Cosa propone in questo caso?

L’auditorium è un gioiello e va completamente ristrutturato per tornare a essere, insieme alla biblioteca, un propulsore della vita sociale e culturale, e le risorse ci sono. Un altro intervento fattibile è la riqualificazione di piazza Italia, che vogliamo rendere più accogliente posizionando panchine e arredo urbano. Inoltre, ripristineremo la sosta veloce per i veicoli per evitare che si parcheggi in mezzo alla strada creando disagi alla viabilità e metteremo a norma i posti auto per le persone disabili. Per i commercianti, infine, abbiamo pensato a delle agevolazioni e alla possibilità di allestire “vetrine di strada”, con l’esposizione della propria merce all’esterno del negozio.

Per concludere, è sicura che un’eventuale sua amministrazione non cadrà?

Glielo garantisco.

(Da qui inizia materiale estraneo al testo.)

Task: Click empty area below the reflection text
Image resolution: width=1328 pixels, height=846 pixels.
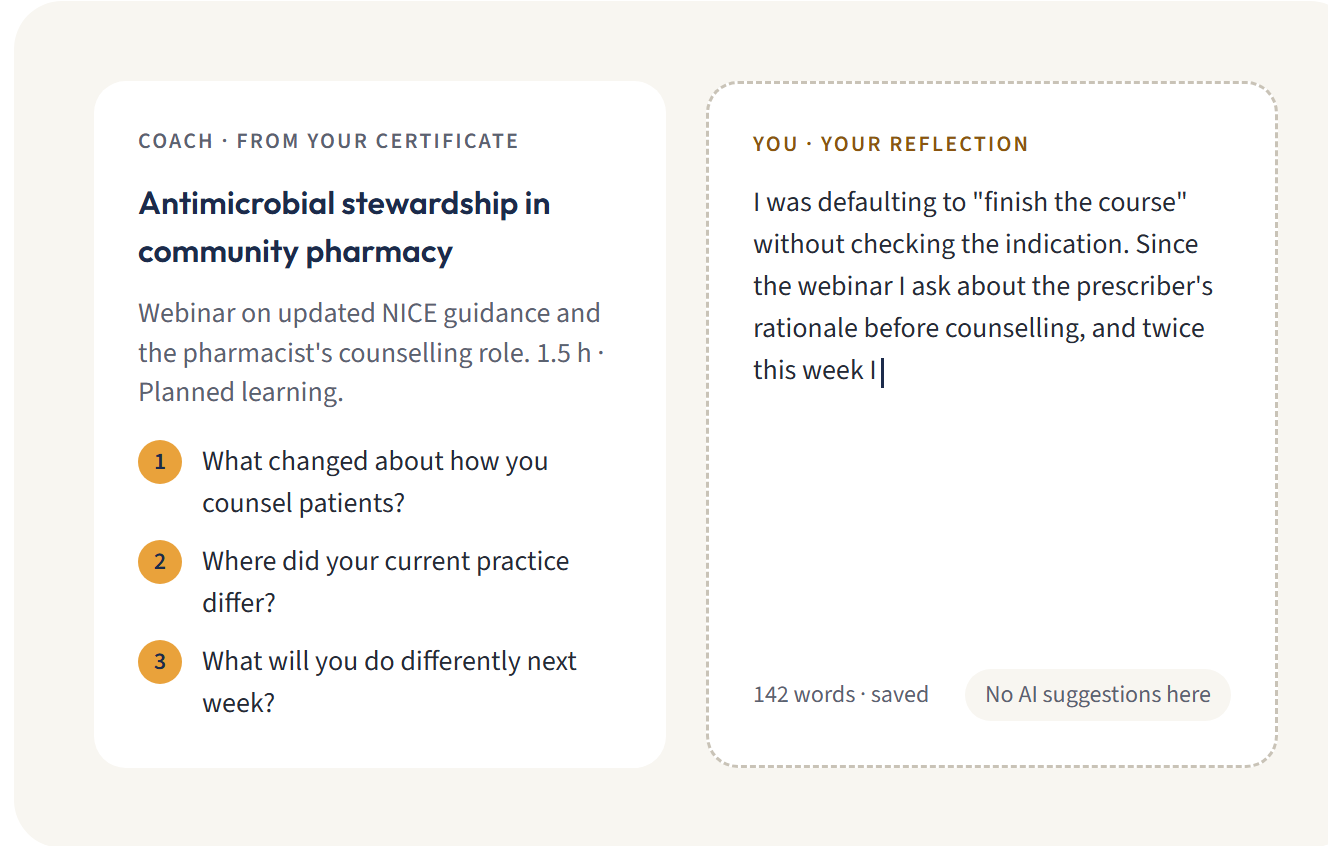Action: 990,520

Ritengo che un sindaco debba essere un buon mediatore e risolvere eventuali problemi interni al gruppo con la forza di prendere anche decisioni che possono non piacere sino in fondo e garantire il proseguimento dell’amministrazione. Conoscendo l’impegno e la coerenza delle persone della lista assicuro che stavolta il mandato non si interromperà: il paese non lo merita e stiamo lavorando sodo per riconquistare la fiducia dei cittadini.